December 22, 2016 / 3:38 PM / in a year

Sterling slips to five-week low vs dollar

* Graphic: sterling and gilt yields

* Graphic: World FX rates in 2016

By Jamie McGeever and Jemima Kelly

LONDON, Dec 22 (Reuters) - Sterling fell to a five-week low against the dollar on Thursday after a British consumers survey showing gloom about the economy’s prospects next year kept it on the defensive and as worries about Brexit weighed on the currency.

Against a perkier euro, the pound fell 0.7 percent to a two- week low of 85.07 pence. That made it sterling’s fourth consecutive daily fall against the single currency, its longest losing streak since August, as it got caught in the slipstream of the single currency’s recovery from a 14-year low against the greenback this week.

Sterling has for the past six months been less sensitive than usual to economic data, driven more by concerns over Britain’s departure from the EU.

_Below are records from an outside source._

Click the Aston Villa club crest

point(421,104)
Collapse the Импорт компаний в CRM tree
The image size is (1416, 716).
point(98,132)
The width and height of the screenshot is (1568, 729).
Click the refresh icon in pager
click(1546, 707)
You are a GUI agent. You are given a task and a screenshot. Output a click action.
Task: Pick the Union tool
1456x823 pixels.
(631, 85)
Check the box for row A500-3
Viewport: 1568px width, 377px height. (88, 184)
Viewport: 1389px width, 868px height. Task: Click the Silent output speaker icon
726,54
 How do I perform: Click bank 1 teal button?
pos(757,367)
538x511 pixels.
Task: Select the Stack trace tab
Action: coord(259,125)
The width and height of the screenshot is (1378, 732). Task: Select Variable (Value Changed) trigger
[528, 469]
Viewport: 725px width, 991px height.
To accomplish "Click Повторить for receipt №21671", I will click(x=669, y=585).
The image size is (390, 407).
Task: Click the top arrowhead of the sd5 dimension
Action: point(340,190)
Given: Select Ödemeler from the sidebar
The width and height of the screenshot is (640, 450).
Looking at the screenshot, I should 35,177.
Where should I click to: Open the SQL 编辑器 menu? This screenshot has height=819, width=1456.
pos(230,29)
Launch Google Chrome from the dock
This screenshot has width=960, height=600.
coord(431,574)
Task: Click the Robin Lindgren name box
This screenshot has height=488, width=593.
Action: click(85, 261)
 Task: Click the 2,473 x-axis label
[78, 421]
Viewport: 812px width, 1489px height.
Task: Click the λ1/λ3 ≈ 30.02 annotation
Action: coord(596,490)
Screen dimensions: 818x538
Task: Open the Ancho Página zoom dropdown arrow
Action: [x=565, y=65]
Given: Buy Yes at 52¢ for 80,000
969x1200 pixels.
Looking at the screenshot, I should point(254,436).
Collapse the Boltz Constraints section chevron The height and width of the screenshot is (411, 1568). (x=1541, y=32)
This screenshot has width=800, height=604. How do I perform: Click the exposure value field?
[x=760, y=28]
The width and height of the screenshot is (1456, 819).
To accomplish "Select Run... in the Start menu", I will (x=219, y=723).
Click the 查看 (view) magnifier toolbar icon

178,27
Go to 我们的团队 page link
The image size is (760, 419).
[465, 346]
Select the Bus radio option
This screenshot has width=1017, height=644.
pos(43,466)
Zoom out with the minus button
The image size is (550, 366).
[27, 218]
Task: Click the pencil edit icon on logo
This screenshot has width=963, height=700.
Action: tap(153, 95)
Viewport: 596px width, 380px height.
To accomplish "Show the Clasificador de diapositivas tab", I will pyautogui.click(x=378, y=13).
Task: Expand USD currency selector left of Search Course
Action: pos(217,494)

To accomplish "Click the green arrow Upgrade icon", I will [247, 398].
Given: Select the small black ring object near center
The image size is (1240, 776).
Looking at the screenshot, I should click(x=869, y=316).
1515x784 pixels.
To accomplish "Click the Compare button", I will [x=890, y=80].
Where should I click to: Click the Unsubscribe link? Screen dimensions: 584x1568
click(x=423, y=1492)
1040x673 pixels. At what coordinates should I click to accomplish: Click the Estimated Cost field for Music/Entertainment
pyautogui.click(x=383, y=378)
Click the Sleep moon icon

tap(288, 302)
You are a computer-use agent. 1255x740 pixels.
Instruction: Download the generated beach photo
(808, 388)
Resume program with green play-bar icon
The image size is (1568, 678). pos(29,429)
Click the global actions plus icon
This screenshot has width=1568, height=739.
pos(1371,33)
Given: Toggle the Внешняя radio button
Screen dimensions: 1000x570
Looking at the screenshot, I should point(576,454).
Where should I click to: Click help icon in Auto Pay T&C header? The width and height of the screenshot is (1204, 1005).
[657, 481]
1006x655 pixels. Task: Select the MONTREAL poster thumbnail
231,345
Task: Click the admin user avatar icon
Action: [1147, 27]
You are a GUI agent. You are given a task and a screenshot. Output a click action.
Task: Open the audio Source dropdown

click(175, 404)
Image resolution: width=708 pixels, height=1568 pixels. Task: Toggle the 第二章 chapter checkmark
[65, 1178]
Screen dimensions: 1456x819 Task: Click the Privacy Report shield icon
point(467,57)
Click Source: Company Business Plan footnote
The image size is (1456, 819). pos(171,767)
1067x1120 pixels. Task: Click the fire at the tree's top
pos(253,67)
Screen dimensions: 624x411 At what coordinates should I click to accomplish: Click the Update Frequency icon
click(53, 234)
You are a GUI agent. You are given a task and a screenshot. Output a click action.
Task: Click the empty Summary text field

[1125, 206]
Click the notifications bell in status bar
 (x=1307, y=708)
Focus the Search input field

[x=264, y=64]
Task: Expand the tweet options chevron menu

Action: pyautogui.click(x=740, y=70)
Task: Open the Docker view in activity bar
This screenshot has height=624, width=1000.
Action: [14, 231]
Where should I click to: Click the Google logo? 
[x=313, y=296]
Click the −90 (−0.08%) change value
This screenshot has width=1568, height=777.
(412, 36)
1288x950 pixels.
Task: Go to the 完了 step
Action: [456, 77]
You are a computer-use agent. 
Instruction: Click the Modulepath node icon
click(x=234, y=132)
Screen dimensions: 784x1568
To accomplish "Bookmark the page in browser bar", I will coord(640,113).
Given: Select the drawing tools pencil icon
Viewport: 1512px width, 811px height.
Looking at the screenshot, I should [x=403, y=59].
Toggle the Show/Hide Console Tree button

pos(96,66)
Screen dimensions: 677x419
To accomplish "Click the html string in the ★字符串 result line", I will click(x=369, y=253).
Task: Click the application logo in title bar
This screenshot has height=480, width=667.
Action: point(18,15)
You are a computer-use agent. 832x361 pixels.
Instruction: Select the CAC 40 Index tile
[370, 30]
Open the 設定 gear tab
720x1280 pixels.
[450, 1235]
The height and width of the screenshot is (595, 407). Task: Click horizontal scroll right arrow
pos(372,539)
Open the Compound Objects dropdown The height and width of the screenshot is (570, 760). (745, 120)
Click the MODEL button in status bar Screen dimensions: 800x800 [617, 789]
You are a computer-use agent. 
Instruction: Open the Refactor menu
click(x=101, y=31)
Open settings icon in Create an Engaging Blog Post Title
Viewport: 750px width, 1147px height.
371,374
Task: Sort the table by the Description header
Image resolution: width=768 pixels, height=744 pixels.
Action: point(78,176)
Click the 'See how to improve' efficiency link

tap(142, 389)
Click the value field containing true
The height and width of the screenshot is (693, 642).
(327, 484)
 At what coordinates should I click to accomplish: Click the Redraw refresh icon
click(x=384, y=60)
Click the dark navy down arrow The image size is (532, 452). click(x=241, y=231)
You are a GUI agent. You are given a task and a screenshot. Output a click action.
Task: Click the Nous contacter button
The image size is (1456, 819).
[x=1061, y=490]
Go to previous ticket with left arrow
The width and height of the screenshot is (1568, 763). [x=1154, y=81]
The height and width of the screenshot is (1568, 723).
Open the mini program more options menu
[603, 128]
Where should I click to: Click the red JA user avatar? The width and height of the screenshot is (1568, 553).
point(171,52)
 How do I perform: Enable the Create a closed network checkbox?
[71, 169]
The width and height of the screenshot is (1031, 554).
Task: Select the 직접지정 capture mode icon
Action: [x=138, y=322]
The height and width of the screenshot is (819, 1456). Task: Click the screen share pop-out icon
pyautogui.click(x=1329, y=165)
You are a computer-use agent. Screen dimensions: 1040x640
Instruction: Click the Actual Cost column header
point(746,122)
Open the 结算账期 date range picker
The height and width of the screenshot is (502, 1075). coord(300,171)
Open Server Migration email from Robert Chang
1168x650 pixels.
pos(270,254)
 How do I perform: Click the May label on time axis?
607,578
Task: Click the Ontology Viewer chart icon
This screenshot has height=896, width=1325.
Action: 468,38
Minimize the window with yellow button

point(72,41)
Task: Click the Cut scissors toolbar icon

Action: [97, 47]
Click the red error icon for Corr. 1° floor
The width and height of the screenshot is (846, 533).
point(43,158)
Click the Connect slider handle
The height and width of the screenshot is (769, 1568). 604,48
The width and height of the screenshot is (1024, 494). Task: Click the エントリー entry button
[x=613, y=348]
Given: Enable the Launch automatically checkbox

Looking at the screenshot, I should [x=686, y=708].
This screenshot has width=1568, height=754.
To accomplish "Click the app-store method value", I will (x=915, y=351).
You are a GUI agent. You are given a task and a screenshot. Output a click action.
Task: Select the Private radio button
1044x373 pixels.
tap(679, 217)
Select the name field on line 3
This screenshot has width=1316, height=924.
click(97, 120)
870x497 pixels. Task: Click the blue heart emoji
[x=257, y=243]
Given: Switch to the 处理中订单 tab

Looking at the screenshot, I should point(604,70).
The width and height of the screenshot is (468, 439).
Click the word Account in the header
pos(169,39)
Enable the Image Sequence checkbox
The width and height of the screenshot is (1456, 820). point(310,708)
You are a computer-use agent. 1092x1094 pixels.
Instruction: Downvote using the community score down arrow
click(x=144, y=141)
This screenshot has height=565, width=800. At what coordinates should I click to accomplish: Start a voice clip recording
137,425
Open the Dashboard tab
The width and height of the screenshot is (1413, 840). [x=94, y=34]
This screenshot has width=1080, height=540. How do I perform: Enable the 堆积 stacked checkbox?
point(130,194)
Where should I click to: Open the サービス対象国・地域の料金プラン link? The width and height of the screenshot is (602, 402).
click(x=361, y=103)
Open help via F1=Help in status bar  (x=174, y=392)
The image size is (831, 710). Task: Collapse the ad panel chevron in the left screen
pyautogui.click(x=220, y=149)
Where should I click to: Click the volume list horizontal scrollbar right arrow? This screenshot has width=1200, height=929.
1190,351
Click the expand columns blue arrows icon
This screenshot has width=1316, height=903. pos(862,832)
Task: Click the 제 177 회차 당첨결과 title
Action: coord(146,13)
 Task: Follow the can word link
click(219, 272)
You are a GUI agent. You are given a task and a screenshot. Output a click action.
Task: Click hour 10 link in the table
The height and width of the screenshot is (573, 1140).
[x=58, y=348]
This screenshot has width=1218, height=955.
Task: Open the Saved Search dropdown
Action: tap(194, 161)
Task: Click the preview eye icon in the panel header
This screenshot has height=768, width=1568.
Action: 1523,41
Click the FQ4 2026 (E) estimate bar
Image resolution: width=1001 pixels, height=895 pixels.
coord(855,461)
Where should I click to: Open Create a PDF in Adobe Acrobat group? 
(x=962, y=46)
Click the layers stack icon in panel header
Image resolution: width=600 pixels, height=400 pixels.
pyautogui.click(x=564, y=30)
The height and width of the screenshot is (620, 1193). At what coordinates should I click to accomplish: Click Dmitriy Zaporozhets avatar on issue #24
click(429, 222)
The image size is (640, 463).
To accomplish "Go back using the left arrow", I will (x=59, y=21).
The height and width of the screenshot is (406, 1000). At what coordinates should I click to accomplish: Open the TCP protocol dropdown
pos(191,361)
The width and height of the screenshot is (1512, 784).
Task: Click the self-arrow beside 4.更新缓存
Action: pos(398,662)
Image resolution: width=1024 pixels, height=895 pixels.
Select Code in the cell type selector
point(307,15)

Any signs that a hard Brexit, in which Britain loses access to the single market, is on the cards have tended to drive down the currency, with signs to the contrary giving it a boost. Analysts say the trend is set to continue.

“Between January and March, there may be further clarity on the UK’s negotiation approach with its EU partners as Theresa May plans to publish a ‘Brexit plan’,” said Nomura currency strategist Jordan Rochester.

“Our concern is that the market is too complacent and optimistic in its Brexit pricing as UK asset pricing seems to suggest the market is moving away from a hard Brexit pricing, with little concrete reason.”

Sterling fell as much as 0.3 percent to $1.2312, its lowest since Nov. 18.

A big jump in households’ appetite for major purchases helped market research company GfK’s monthly consumer sentiment index inch up to -7 in December from -8 in November, but this concealed a deterioration in consumers’ outlook for 2017.

Expectations for the year to come are now the weakest since just after June’s vote to leave the European Union, and before that they were last lower in April 2013, when the economy had suffered a period of sluggish growth.

“Both the economic and financial situation expected by consumers over the next 12 months has deteriorated, and hints that confidence will slide more clearly in the first half of 2017,” JP Morgan economist Allan Monks said.